WORK TO BE COMPLETED:
Report all lines from the entries below in which "legend" appears.

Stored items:

◇ ◇ ◇ ◇ ◇

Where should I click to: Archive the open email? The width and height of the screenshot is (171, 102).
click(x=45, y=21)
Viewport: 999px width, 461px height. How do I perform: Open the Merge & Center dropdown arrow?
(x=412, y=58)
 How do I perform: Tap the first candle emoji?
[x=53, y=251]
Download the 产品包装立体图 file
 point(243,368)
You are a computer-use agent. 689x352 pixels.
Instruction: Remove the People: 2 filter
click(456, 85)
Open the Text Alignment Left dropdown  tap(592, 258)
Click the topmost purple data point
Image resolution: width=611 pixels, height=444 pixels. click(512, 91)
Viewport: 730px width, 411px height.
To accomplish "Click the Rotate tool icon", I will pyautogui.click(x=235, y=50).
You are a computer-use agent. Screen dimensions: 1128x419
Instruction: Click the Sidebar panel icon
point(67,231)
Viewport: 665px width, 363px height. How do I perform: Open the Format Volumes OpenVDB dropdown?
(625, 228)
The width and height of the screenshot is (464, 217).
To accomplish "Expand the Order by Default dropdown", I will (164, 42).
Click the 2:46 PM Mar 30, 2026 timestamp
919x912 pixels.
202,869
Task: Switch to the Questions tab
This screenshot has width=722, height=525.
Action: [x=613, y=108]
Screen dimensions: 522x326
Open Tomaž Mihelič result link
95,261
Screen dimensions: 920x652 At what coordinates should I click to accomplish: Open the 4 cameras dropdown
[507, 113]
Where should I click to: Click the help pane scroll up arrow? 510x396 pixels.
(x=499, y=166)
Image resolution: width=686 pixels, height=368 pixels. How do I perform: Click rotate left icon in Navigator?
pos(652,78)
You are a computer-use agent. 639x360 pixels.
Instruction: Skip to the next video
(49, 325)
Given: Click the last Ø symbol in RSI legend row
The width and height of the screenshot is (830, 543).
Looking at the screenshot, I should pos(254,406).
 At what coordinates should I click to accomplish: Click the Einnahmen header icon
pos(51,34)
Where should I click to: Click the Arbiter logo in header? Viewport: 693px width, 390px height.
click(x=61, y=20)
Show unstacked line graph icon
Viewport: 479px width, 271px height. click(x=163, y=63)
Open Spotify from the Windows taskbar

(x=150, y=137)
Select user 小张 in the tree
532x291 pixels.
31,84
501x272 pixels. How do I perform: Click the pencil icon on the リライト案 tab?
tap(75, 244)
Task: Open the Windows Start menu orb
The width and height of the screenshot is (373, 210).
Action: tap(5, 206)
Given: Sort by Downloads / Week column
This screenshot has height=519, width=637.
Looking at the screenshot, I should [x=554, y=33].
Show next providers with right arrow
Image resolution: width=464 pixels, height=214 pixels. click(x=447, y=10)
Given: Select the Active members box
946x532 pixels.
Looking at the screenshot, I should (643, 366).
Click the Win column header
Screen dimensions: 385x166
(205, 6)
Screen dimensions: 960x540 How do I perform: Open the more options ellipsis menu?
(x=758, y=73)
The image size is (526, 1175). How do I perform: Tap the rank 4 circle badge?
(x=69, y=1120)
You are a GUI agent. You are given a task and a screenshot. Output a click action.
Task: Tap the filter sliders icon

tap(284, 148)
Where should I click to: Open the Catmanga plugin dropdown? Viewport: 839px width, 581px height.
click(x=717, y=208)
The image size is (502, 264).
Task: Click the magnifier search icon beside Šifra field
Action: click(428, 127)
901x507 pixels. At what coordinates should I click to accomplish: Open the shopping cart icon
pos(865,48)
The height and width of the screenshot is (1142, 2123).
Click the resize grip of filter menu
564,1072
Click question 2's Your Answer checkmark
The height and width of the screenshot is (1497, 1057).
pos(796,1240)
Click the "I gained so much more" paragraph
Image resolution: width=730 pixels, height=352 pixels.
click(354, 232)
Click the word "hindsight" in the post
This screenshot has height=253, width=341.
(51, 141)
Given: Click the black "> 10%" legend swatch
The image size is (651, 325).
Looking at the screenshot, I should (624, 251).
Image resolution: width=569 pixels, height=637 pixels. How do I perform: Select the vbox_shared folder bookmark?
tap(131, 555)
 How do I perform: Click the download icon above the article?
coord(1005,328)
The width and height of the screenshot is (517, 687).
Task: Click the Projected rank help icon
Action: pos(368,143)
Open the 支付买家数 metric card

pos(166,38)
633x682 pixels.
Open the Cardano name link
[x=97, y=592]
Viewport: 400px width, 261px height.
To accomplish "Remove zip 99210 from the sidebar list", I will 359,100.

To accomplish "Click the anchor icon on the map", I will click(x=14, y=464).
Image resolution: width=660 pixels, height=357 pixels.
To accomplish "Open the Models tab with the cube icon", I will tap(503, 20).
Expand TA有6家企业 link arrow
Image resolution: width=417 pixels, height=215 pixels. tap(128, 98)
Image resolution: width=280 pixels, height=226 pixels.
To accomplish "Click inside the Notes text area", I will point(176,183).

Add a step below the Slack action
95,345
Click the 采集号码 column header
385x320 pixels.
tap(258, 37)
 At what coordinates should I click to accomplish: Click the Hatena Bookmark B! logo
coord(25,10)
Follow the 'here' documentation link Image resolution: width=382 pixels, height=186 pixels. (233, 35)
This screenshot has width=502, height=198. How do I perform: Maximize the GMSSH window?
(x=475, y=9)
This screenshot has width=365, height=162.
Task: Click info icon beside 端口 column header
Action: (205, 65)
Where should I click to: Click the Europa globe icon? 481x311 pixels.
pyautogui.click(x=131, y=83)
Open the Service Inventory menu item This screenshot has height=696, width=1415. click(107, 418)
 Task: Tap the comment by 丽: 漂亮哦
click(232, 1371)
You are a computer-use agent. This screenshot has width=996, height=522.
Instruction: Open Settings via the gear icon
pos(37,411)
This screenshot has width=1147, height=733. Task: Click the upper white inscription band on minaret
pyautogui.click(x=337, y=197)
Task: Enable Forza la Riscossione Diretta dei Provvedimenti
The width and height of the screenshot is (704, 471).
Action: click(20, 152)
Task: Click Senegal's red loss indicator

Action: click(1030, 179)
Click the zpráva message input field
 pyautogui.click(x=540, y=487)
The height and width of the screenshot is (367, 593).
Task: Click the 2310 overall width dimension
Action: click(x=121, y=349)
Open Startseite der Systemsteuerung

◇ ◇ ◇ ◇ ◇

EXPECTED OUTPUT:
Given: Click the last Ø symbol in RSI legend row
Given: Click the black "> 10%" legend swatch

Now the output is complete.